Kosten für Leitspital Liezen explodieren bereits vor Baubeginn

Es ist bereits in der Vorentwurfsphase absehbar: Das nahe dem obersteirischen Stainach geplante Leitspital Liezen wird laut Projektlenkungsausschuss um ein Drittel mehr kosten als 2018 projektiert. Die Kosten belaufen sich nun auf rund 334 Millionen Euro (+33 Prozent). 2018 waren die Kosten für das Spital mit rund 250 Millionen Euro veranschlagt worden. Ursprünglich war die Inbetriebnahme für 2027 geplant. Der neue Spatenstich ist für Herbst 2024 vorgesehen, die Fertigstellung im Sommer 2028.

Novelle zur Primär­versorgung in Kraft

Am 1. August trat die Novellierung des Primärversorgungsgesetzes in Kraft. Die Gründung von Primärversorgungseinheiten (PVE) soll vereinfacht werden.

Die Eckpunkte der Novelle:

  • Die Entstehung von Kinder-Primärversorgungseinrichtungen wird ab August ermöglicht.
  • Neue Zusammensetzungen des Kernteams einer PVE sind möglich, z.B. mindestens zwei Ärztinnen und/oder Ärzte für Allgemeinmedizin. Für Kinder-PVE: auch Fachärztinnen oder Fachärzte für Kinder- und Jugendheilkunde. Multiprofessionelle Gruppenpraxen sind zukünftig möglich. Unter bestimmten Voraussetzungen können auch Angehörige gesetzlich geregelter Gesundheitsberufe Gesellschafter einer Primärversorgungseinheit sein.
  • Regionale Bedürfnisse: Art und Anzahl der vertretenen Berufsgruppen bzw. Qualifikationen orientieren sich an den jeweiligen regionalen Erfordernissen. Abhängig von den regionalen Gegebenheiten können PVE auch an Wochenenden sowie an Feiertagen für die Akutversorgung geöffnet werden.

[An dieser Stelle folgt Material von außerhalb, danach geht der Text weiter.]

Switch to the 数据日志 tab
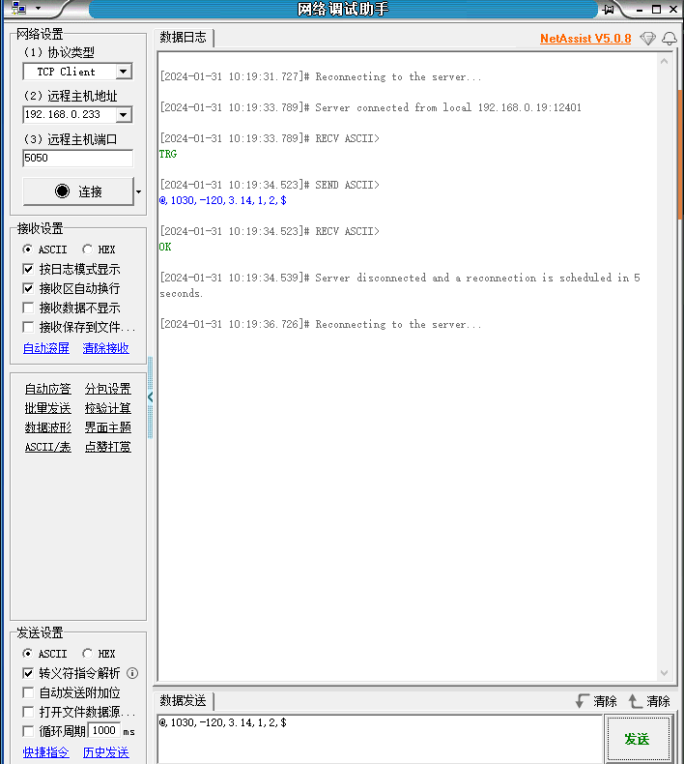Image resolution: width=684 pixels, height=764 pixels. point(184,38)
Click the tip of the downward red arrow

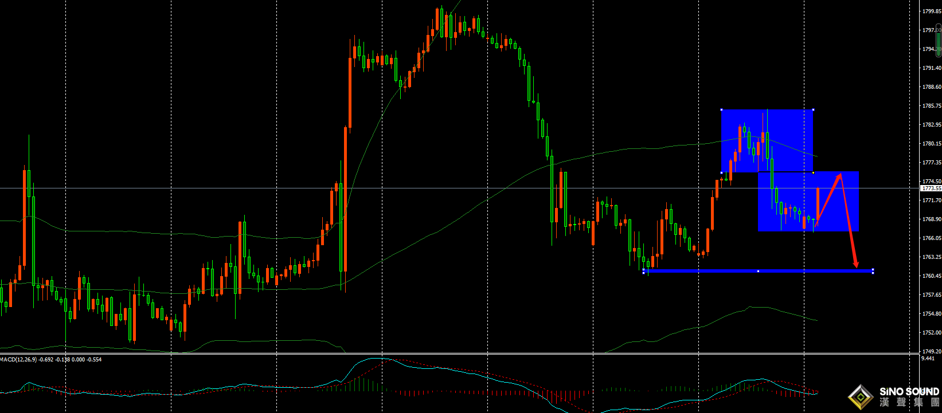856,266
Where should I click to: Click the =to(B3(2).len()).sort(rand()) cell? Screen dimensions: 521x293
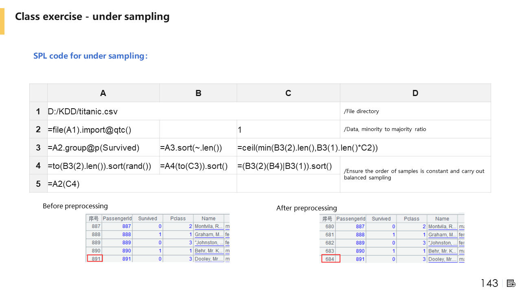(99, 166)
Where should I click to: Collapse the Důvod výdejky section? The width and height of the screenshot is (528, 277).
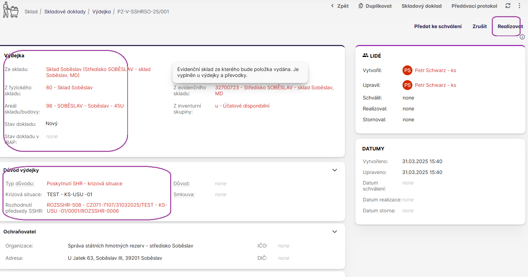[x=335, y=170]
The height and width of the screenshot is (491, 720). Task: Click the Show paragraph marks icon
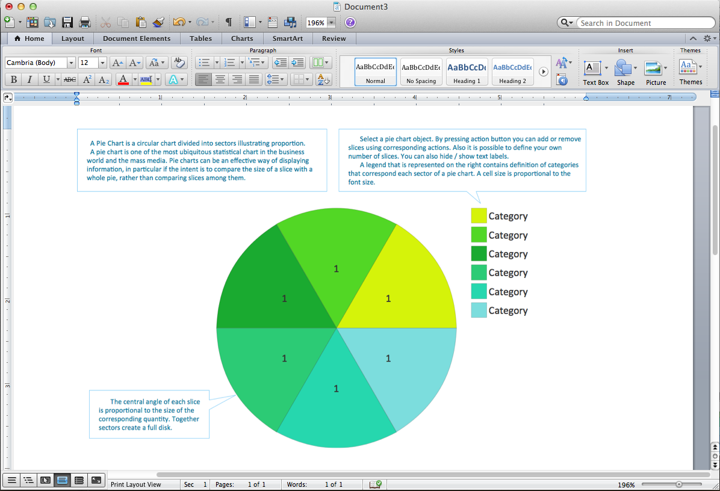pyautogui.click(x=228, y=22)
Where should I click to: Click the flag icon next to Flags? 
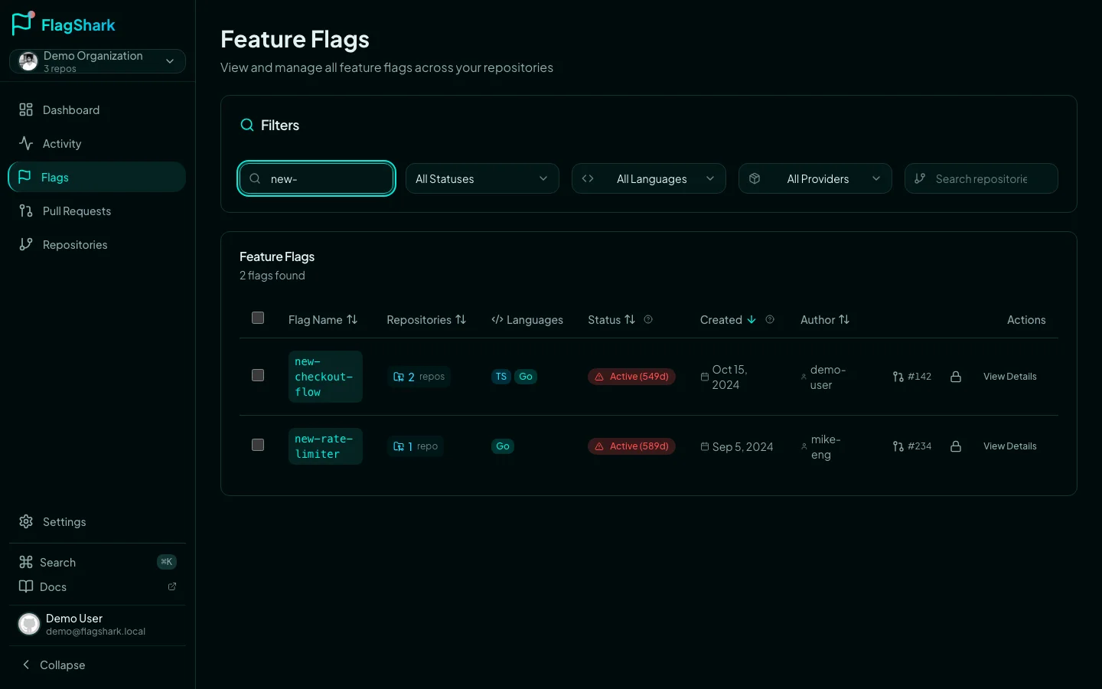[26, 177]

Ein Fünftel der deutschen Kliniken wird verschwinden

Die Deutsche Krankenhausgesellschaft (DKG) erwartet die Schließung von bis zu einem Fünftel der Kliniken in Deutschland. Die DKG geht davon aus, dass die Zahl der Klinikstandorte innerhalb von zehn Jahren um bis zu 20 Prozent abnehmen werde. Laut Statistischem Bundesamt gab es in Deutschland im Jahr 2021 rund 1900 Kliniken. Die vom deutschen Gesundheitsminister Karl Lauterbach getriebene Krankenhausreform soll Anfang 2024 in Kraft treten. Im Blick stehen unter anderem einheitliche Qualitätskriterien und Einstufungen des Kliniknetzes. Außerdem soll das Vergütungssystem mit Pauschalen für Behandlungsfälle geändert werden, um in den Kliniken die Qualität der Behandlung zu forcieren. Künftig sollen die Spitäler eine gesicherte Finanzierung allein für das Vorhalten bestimmter Leistungen bekommen.